Énoncé du problème a:
Recopie toutes les entrées ci-dessous en remplaçant « agent » par « assistant », sans autre changement. Laisse les images de côté dans ta réponse.

Passage choisi:
23 Le préjudice que subiraient les requérantes serait irréparable, dans la mesure où, tout d’abord, le fait de porter des informations à la connaissance d’un certain public revêt un caractère immédiat et irréversible, de sorte que l’annulation de la décision litigieuse ne serait pas de nature à réparer le dommage causé par celle-ci. Il en irait ainsi des informations en cause et d’une interdiction de leur divulgation décidée postérieurement à cette dernière. Ensuite, le préjudice financier des
requérantes ne serait pas susceptible d’être chiffré. En effet, en premier lieu, il ressortirait de la jurisprudence de la Cour, en particulier de l’ordonnance du vice-président de la Cour Commission/Pilkington Group [C‑278/13 P(R), EU:C:2013:558], que ce préjudice est susceptible de varier, tant quant à sa nature que par son ampleur, selon que les personnes qui prennent connaissance des informations en cause sont soit des clients, des concurrents et des fournisseurs des requérantes, soit des
analystes financiers ou des personnes relevant du grand public. À cet égard, les requérantes précisent qu’il est impossible d’identifier le nombre et la qualité de toutes les personnes susceptibles de prendre connaissance des informations en cause et d’apprécier ainsi les effets négatifs concrets de la publication de celles-ci. En second lieu, en raison de la décision verre automobile, les requérantes seraient déjà confrontées à un certain nombre de demandes de dommages et intérêts soit
directement en tant que défendeurs, soit dans le cadre de leur responsabilité solidaire avec les autres destinataires de cette décision. Dans ce contexte, la publication des informations en cause affaiblirait la position des requérantes dans ces procédures juridictionnelles ainsi que dans les négociations en vue d’éventuels règlements amiables. Enfin, les requérantes soutiennent que les répercussions financières négatives liées à la publication des informations en cause ne sauraient être
chiffrées dans toute leur ampleur, compte tenu de ce que, au regard de l’ensemble des montants qui viendraient à être dus par les requérantes au titre de dommages et intérêts ou de paiements transactionnels, il ne sera pas possible de chiffrer la part imputable uniquement et directement à la divulgation des informations en cause.
24 La Commission conteste d’emblée que ces informations soient dignes de protection. Si ce caractère leur était reconnu, ce serait seulement au terme de la procédure au fond, dans l’hypothèse où le deuxième moyen de pourvoi serait jugé fondé.

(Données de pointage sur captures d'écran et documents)
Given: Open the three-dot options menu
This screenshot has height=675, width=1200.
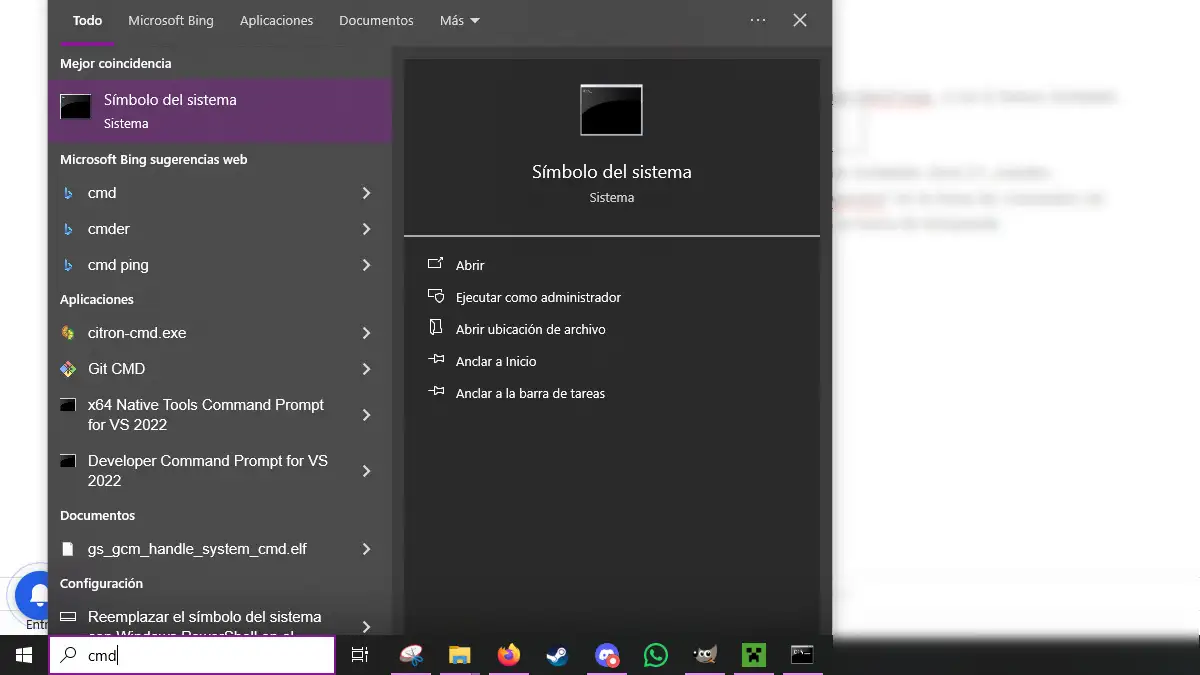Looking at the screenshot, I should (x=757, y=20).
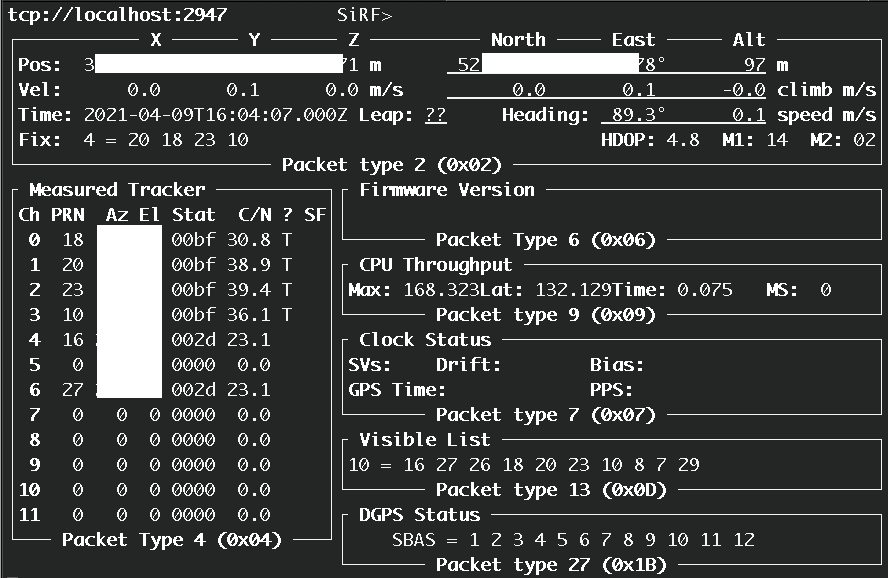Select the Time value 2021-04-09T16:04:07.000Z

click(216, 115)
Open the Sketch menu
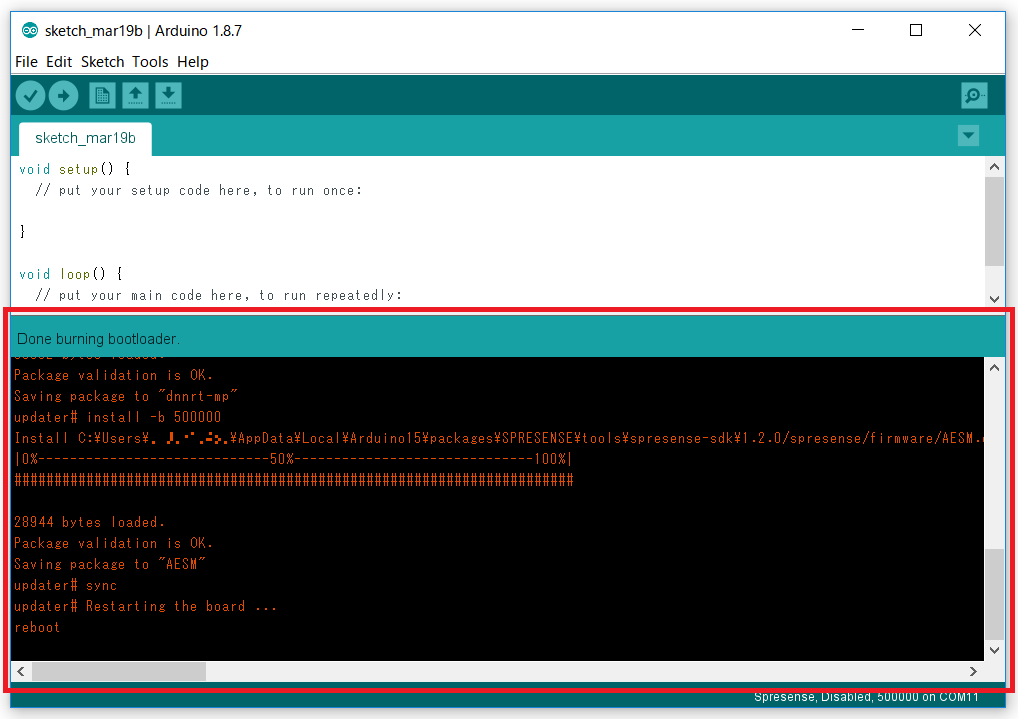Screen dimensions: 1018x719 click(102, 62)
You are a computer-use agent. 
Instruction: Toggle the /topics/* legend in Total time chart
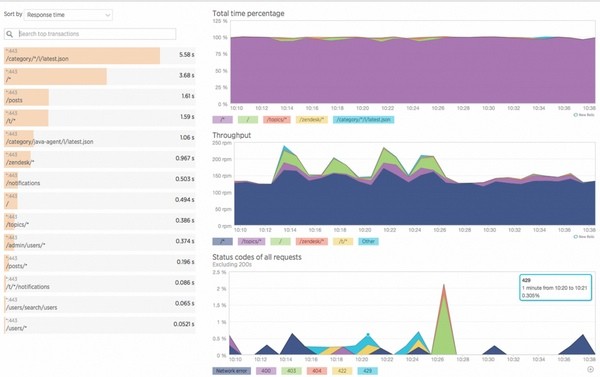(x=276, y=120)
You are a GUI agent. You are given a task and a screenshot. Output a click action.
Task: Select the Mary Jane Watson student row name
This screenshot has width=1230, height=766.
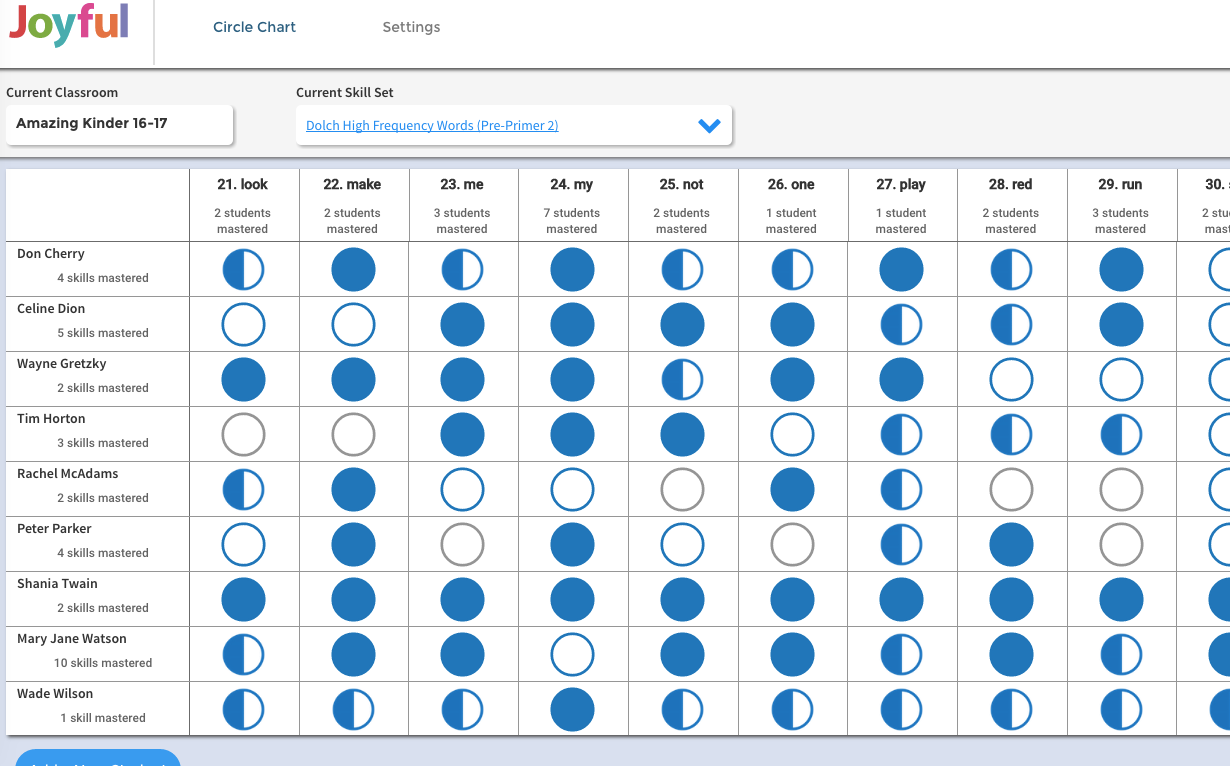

Énoncé du problème b:
Reprends mot pour mot le passage choisi plus haut, en commençant à « 24 La Commission » et en finissant à « serait jugé fondé. ».

Réponse détaillée a:
Given: Open the three-dot options menu
This screenshot has height=675, width=1200.
Looking at the screenshot, I should (x=757, y=20).
Select the Time value 2021-04-09T16:04:07.000Z

click(216, 115)
Open the Sketch menu
Screen dimensions: 1018x719 click(102, 62)
You are a computer-use assistant. 
Instruction: Toggle the /topics/* legend in Total time chart
(x=276, y=120)
You are a GUI assistant. You are given a task and a screenshot. Output a click action.
Task: Select the Mary Jane Watson student row name
This screenshot has width=1230, height=766.

Réponse détaillée b:
24 La Commission conteste d’emblée que ces informations soient dignes de protection. Si ce caractère leur était reconnu, ce serait seulement au terme de la procédure au fond, dans l’hypothèse où le deuxième moyen de pourvoi serait jugé fondé.